## BEGIN
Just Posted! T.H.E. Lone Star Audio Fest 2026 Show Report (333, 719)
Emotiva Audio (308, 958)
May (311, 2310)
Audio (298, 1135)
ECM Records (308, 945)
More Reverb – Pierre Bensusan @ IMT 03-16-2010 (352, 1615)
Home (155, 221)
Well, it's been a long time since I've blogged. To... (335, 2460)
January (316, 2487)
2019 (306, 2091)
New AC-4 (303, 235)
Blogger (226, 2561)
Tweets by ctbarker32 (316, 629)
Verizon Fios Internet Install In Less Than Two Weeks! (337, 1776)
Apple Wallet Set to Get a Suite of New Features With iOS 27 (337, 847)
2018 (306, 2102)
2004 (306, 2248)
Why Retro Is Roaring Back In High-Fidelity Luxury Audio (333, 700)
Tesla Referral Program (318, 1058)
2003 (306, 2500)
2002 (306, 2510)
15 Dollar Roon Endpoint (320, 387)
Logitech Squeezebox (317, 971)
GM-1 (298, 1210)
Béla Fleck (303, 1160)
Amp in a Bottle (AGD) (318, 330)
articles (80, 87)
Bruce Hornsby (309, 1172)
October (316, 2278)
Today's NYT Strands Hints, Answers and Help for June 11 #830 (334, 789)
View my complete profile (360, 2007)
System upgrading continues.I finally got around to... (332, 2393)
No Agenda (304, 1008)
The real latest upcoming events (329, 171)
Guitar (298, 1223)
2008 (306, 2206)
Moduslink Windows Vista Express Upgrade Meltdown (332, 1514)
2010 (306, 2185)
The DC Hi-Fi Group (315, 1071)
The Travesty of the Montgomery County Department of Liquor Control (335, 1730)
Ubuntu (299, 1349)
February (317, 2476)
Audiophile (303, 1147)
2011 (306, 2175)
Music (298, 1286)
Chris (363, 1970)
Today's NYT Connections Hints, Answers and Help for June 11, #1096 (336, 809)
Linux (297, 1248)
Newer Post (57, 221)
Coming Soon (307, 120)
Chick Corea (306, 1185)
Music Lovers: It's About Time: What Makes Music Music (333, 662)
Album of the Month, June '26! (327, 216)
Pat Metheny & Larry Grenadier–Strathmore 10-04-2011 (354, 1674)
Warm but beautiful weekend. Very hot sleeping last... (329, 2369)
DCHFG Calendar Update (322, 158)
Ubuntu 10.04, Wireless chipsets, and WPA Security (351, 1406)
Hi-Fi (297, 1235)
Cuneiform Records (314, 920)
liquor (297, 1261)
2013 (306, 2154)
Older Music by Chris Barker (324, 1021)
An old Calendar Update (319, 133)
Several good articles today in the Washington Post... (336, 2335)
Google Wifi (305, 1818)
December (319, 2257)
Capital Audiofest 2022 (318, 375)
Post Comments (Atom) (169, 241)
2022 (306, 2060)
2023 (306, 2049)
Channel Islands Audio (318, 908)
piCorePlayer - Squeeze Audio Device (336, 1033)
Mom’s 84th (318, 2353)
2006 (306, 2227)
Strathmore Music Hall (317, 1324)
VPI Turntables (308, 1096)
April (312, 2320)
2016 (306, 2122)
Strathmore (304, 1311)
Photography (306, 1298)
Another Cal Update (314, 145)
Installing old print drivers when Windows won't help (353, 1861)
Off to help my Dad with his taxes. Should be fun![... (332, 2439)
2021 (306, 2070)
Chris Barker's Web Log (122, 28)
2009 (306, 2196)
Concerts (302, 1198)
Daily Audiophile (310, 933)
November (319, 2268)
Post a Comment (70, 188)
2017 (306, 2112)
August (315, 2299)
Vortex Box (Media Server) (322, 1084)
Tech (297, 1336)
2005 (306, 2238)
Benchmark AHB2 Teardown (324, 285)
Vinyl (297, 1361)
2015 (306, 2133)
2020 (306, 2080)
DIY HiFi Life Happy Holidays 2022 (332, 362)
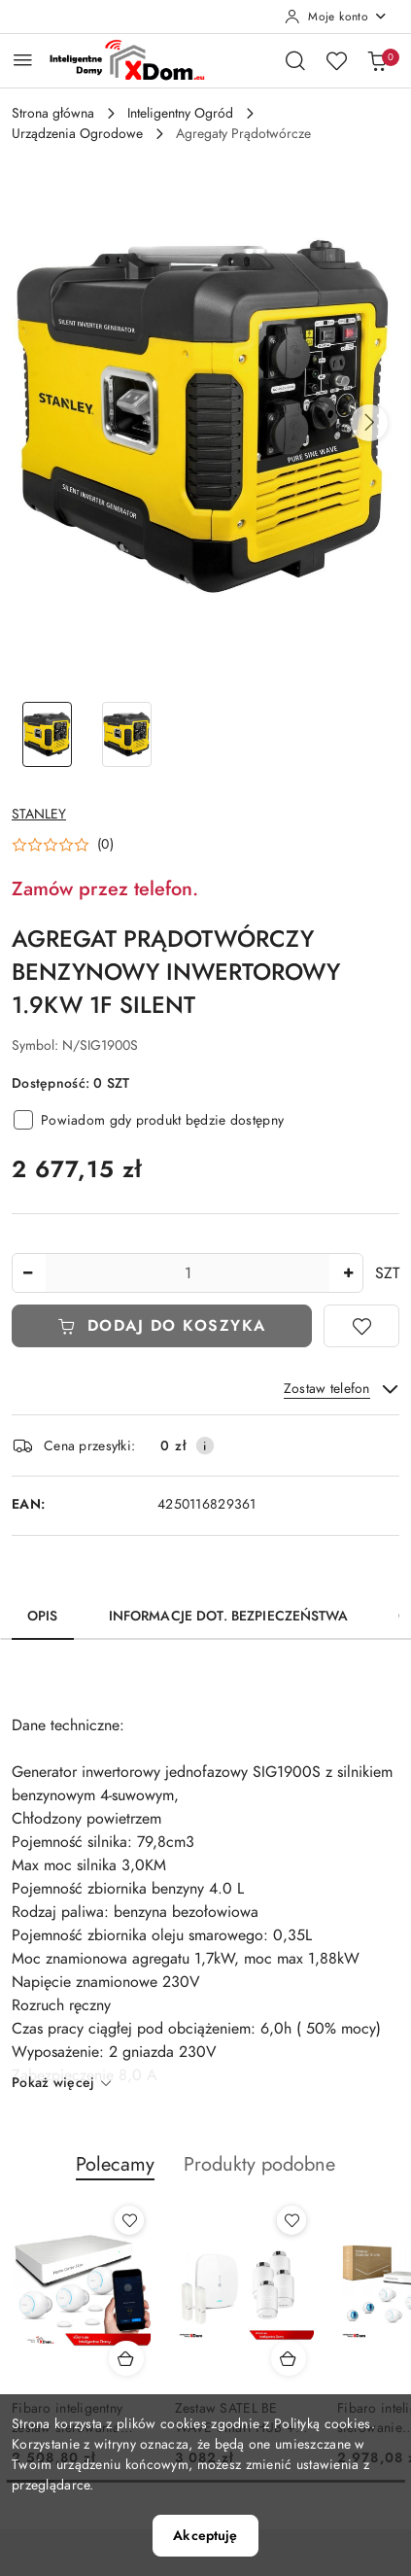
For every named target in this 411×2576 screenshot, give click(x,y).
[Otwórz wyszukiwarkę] (295, 60)
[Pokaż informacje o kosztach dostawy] (205, 1445)
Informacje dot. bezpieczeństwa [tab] (228, 1616)
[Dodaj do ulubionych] (361, 1326)
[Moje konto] (336, 16)
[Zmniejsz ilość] (27, 1273)
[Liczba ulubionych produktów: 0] (336, 60)
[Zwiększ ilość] (347, 1273)
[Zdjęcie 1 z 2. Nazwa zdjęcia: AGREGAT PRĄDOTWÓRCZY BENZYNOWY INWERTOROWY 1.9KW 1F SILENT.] (47, 734)
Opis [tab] (42, 1616)
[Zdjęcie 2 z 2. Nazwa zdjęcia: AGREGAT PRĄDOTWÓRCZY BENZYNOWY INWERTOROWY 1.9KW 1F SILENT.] (125, 734)
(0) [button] (105, 845)
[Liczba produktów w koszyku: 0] (377, 60)
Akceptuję (205, 2535)
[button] (369, 423)
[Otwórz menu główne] (23, 60)
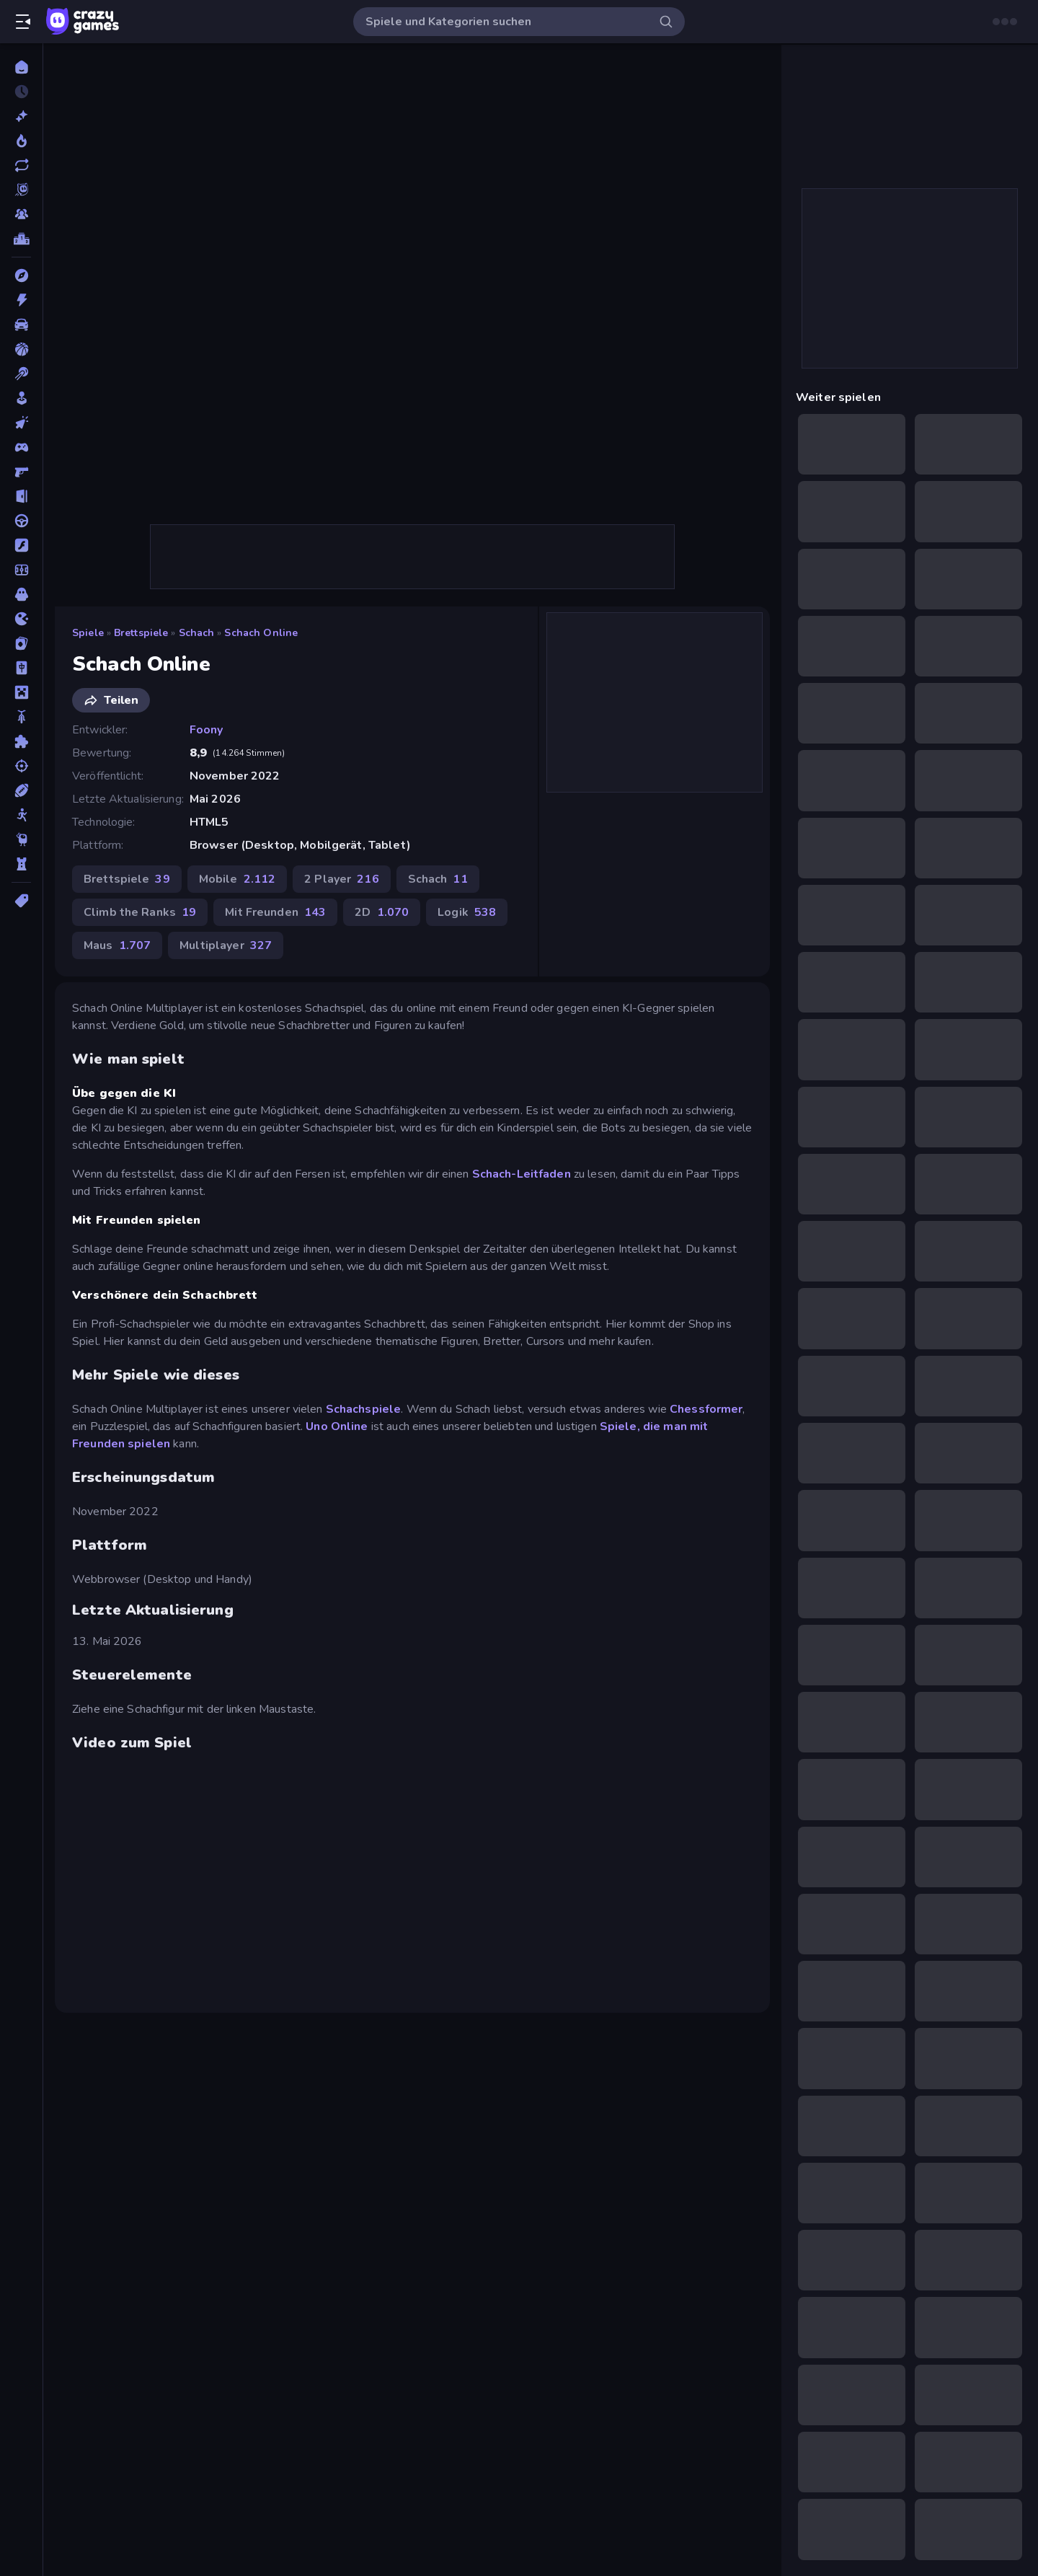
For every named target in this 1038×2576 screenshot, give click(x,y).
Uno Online (337, 1426)
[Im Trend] (21, 140)
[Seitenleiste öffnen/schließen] (23, 21)
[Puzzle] (21, 741)
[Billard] (21, 373)
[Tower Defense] (21, 864)
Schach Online (261, 633)
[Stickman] (21, 815)
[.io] (21, 618)
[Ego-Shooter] (21, 471)
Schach (197, 633)
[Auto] (21, 324)
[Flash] (21, 545)
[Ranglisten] (21, 238)
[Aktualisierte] (21, 165)
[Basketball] (21, 349)
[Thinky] (21, 839)
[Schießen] (21, 766)
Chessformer (706, 1409)
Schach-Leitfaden (521, 1174)
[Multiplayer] (21, 214)
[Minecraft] (21, 692)
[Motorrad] (21, 717)
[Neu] (21, 116)
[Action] (21, 300)
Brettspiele (141, 633)
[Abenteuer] (21, 275)
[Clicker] (21, 422)
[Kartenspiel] (21, 643)
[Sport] (21, 790)
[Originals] (21, 189)
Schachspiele (362, 1409)
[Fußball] (21, 569)
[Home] (21, 67)
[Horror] (21, 594)
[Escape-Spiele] (21, 496)
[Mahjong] (21, 668)
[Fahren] (21, 520)
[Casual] (21, 398)
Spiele (88, 633)
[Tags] (21, 900)
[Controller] (21, 447)
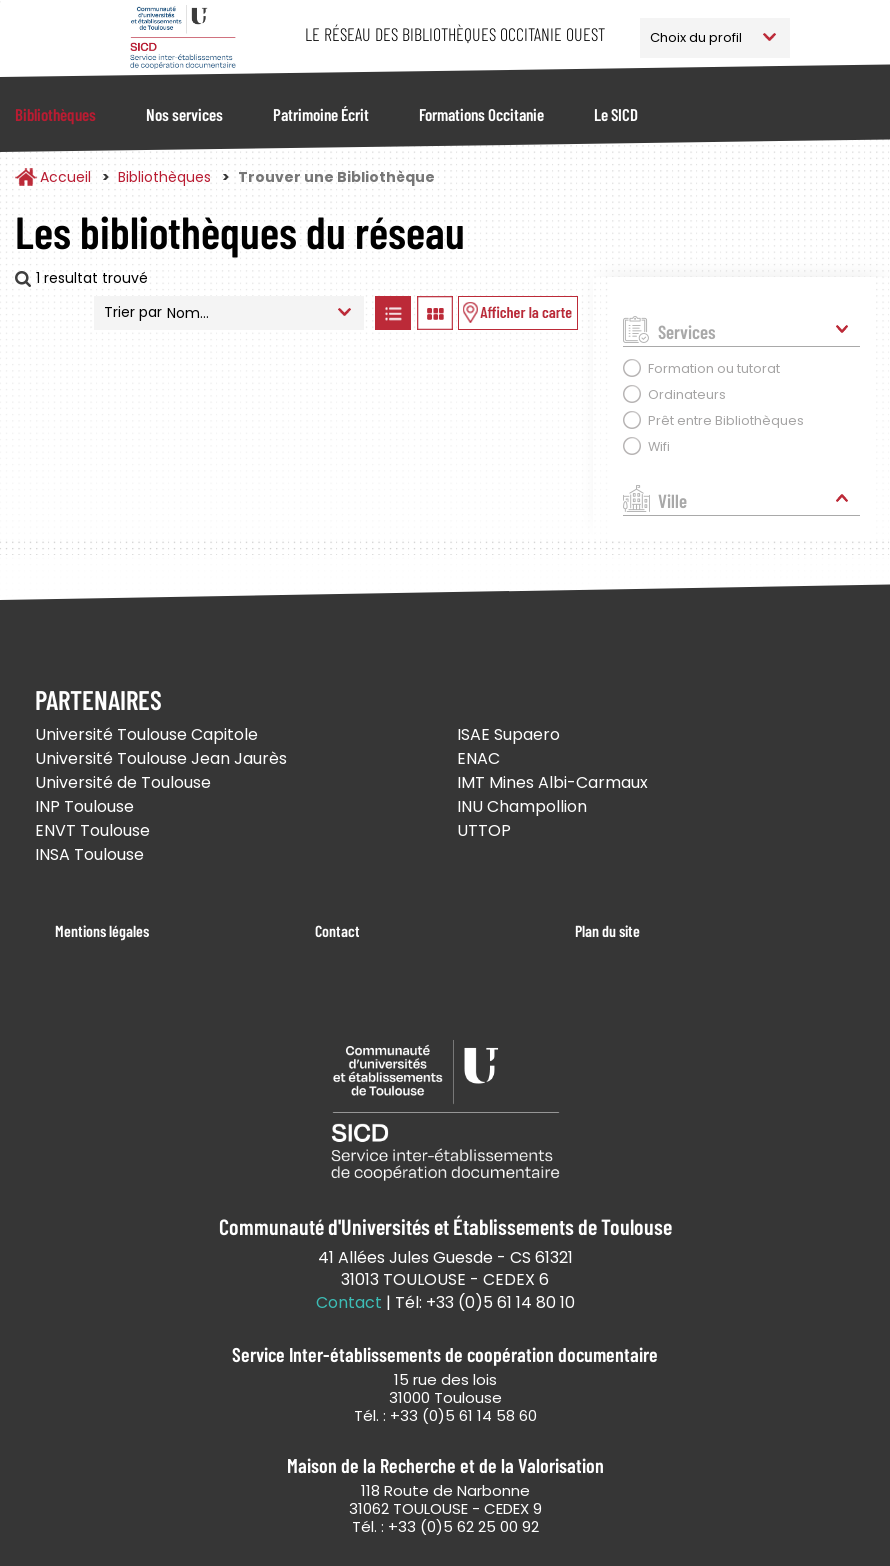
## END
What is being asked | Return every line above that contains the string "Nazwa", with case taken into account.

Result of the task |
[Zdjęcie 1 z 2. Nazwa zdjęcia: AGREGAT PRĄDOTWÓRCZY BENZYNOWY INWERTOROWY 1.9KW 1F SILENT.] (47, 734)
[Zdjęcie 2 z 2. Nazwa zdjęcia: AGREGAT PRĄDOTWÓRCZY BENZYNOWY INWERTOROWY 1.9KW 1F SILENT.] (125, 734)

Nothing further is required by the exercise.